Because reliability may be a concern when interviewing individuals with limited intellectual capacities, the research team incorporated a consistency question into the design of the survey. Both at the beginning and at the end of the organizational strategies section of the survey, the interviewer asked the participant to select the primary organizational strategy used to keep track of appointments. Seventy-two percent of participants provided the same answer.

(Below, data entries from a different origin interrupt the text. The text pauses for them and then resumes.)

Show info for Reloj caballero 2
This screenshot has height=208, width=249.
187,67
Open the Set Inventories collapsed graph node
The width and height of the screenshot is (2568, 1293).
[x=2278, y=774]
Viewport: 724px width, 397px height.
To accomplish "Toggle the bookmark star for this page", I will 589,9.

Although this may seem a low rate of consistency, we hope some of the inconsistency is due to the fact that many people used multiple organizational strategies (i.e., a paper calendar one time and a person to remind them other times), and, therefore, some participants may have offered another strategy used.
To summarize descriptive data, we relied on frequencies. To examine the potential impact of various factors on technology use, we used t tests, chi-square, and backward conditional logistic regression. Chi-square was used to examine the impact of a categorical independent variable (e.g., gender, race) on a categorical dependent variable (e.g., yes/ no answer to “Do you use computers?). We used t tests to examine the impact of a categorical independent variable on a ratio dependent variable (i.e., the mean number of technologies used). In addition to independent sample t tests, we employed backward conditional logistic regression to examine the impact of a variety of factors on the mean number of technologies used. Independent sample t tests indicate the effect of individual factors on technology use but cannot examine the simultaneous effect. Increasing the number of t tests increases the likelihood of finding significance due to error. Logistic regression alleviates both these weaknesses; however, it might be suspect with a small sample size. Using both techniques allows one to assess whether similar patterns emerge across techniques.

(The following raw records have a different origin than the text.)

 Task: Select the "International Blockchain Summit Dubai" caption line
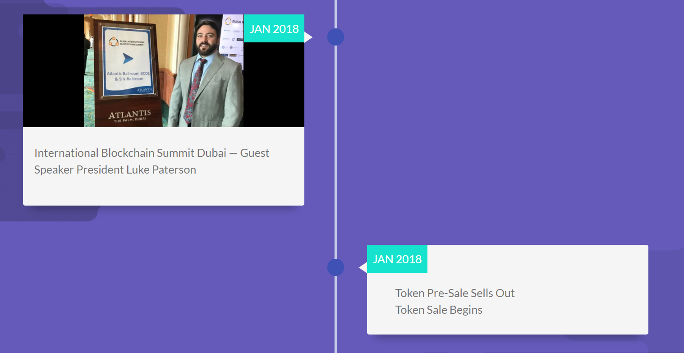151,153
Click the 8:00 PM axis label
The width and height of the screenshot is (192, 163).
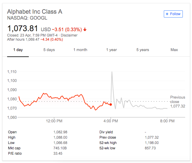click(x=167, y=121)
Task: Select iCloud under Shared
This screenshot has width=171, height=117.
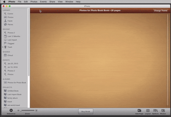Action: [10, 55]
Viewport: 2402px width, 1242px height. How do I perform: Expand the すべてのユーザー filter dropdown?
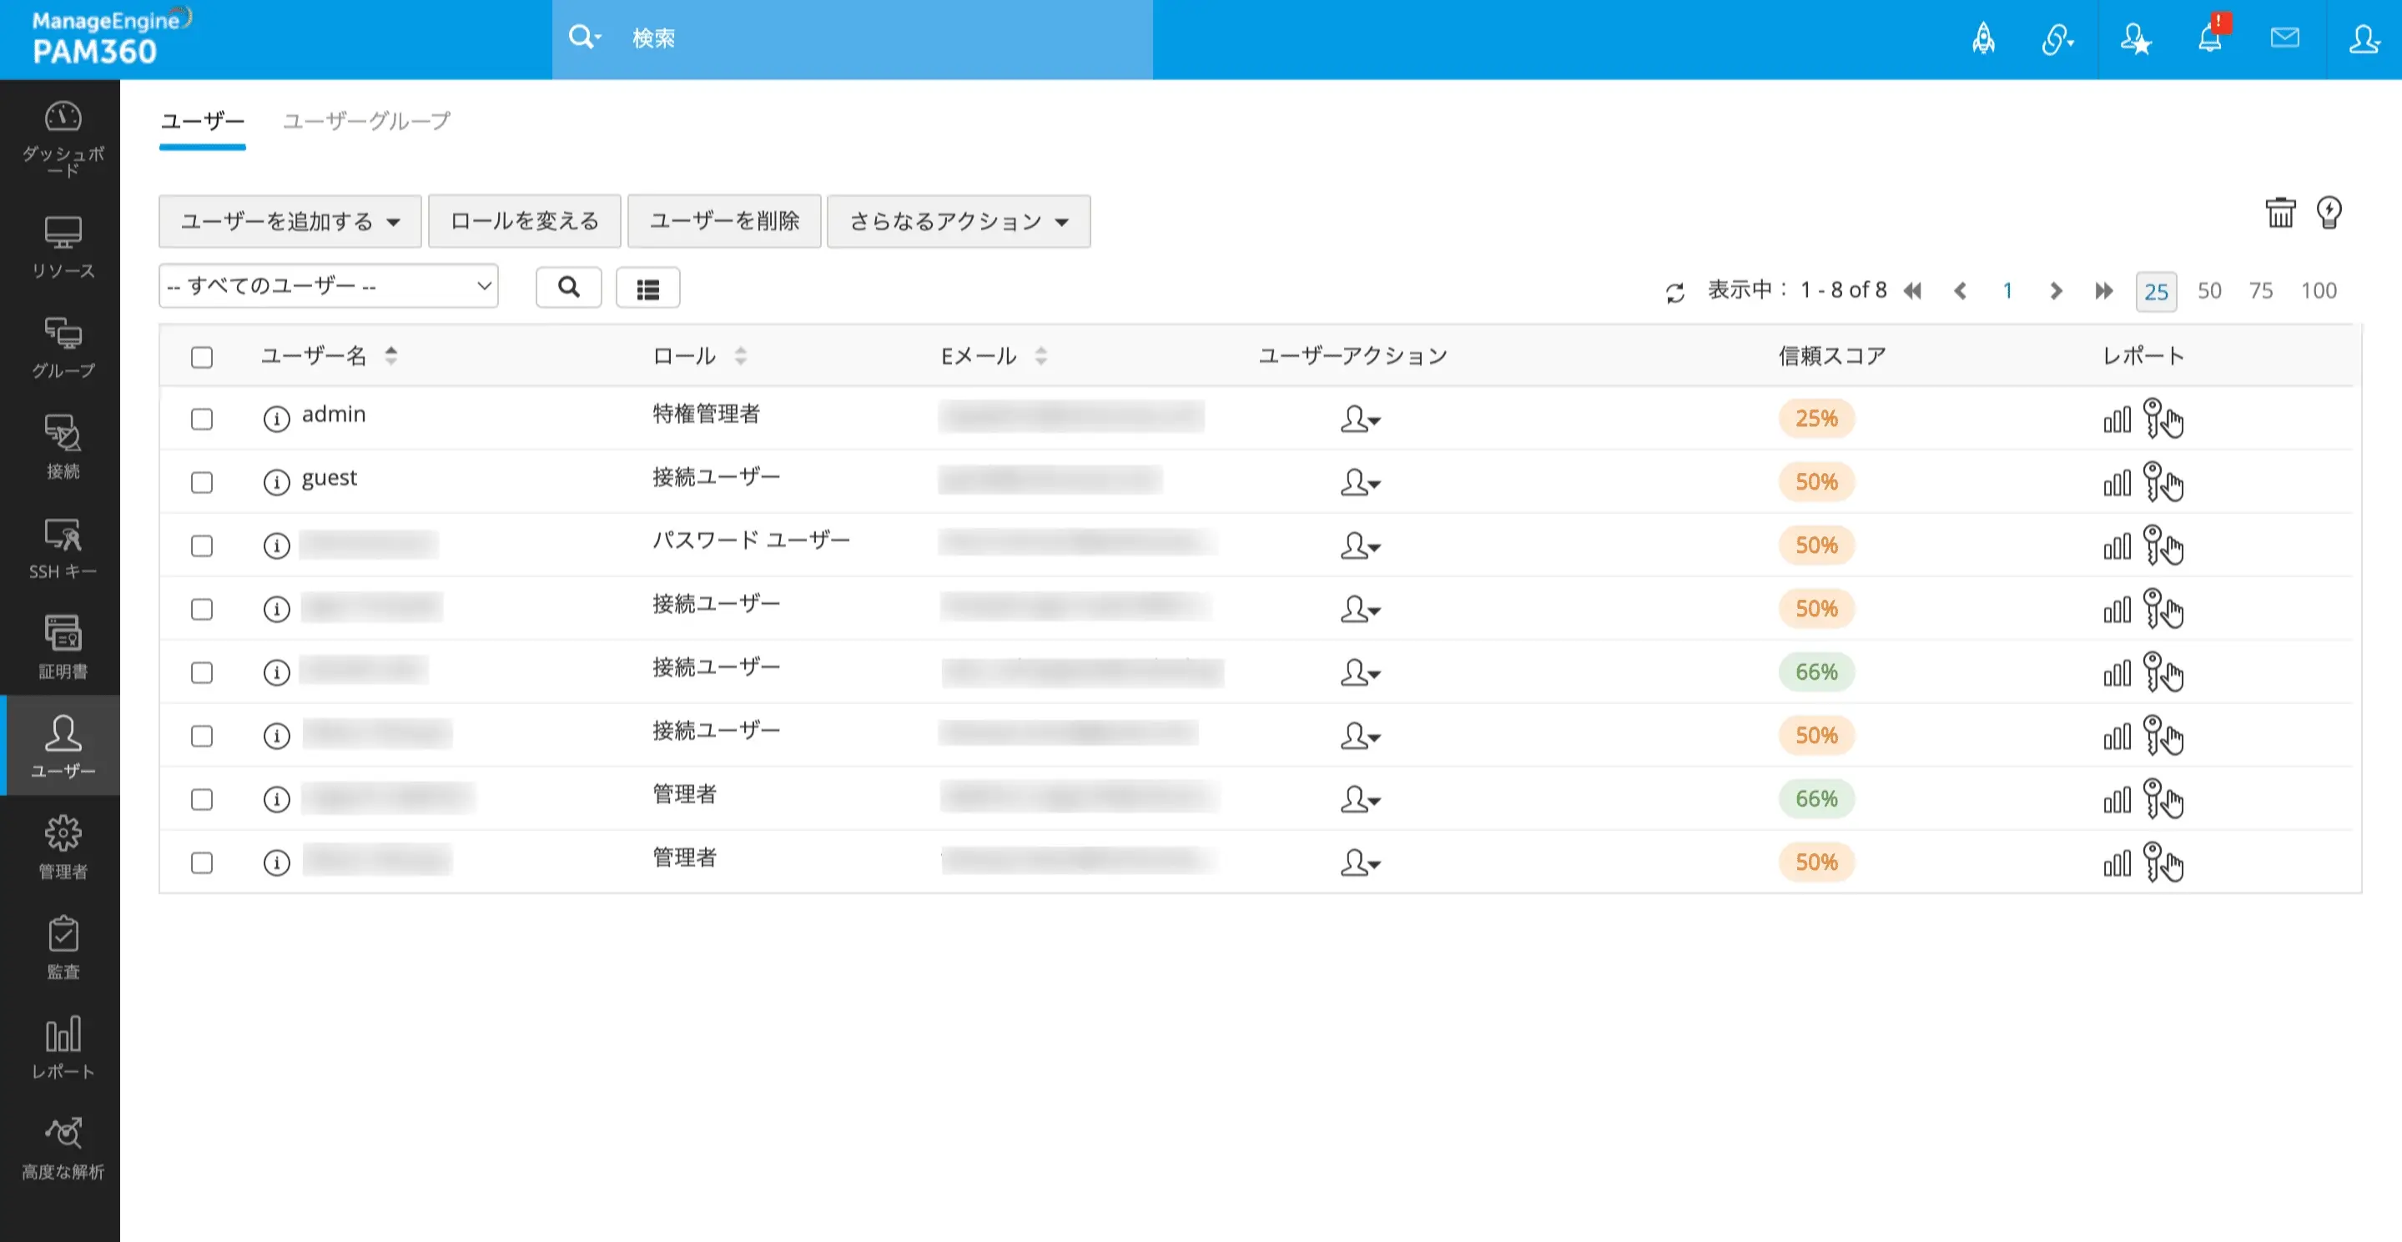[x=328, y=286]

Participants were asked whether they used each of 16 types of technologies on a regular basis, defined as at least several times for a period of 2 weeks or more. Table 2 lists the percentage of participants who reported using each of 13 types of technology. The most common technologies used included regular telephone (89%) and remote control (83%); fewer than 5% of participants used a two-way pager, a voice organizer, or a medication reminder. No one reported use of global positioning software. Participants reported using from 0 to 11 types of technology, with a mean of 3.98 and a median of 3.00 types of technology.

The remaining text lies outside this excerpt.